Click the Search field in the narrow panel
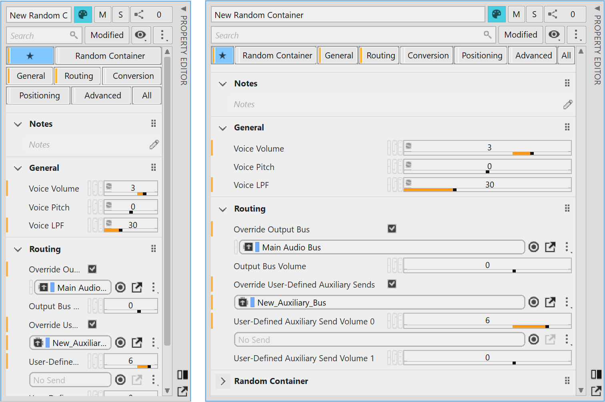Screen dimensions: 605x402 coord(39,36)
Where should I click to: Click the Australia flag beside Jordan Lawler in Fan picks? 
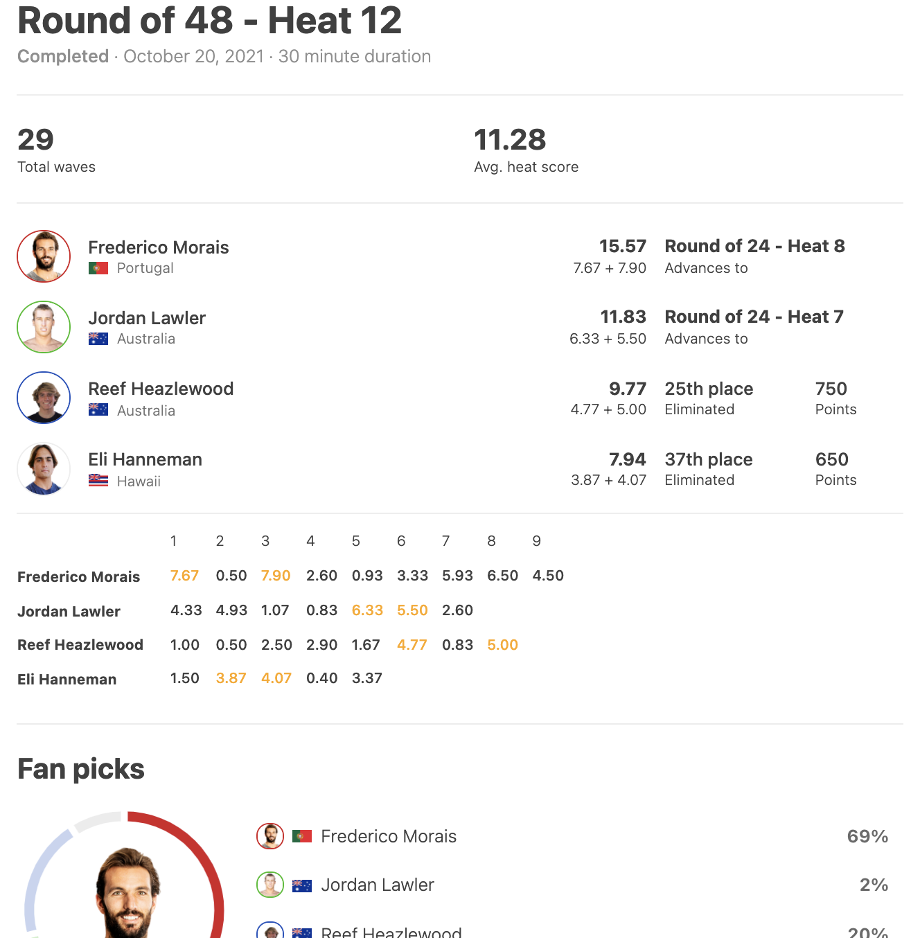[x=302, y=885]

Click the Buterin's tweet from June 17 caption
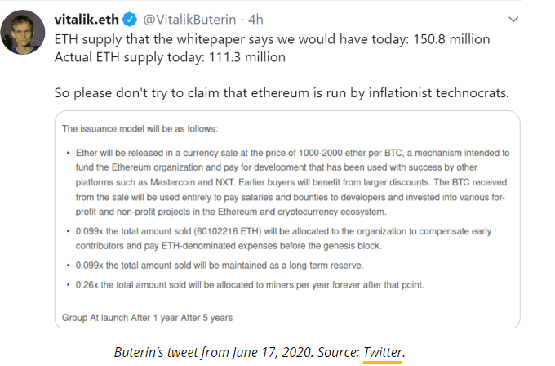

WHAT YOU HAVE TO DO = Rewrite the records with "Search field" renamed to "Search box" and every other word unchanged. Leave the pictures out.

TASK SOLUTION =
Click the Search box in the narrow panel
Screen dimensions: 605x402 coord(39,36)
Where should I click to: Click the Australia flag beside Jordan Lawler in Fan picks? 
[x=302, y=885]

Click the Buterin's tweet from June 17 caption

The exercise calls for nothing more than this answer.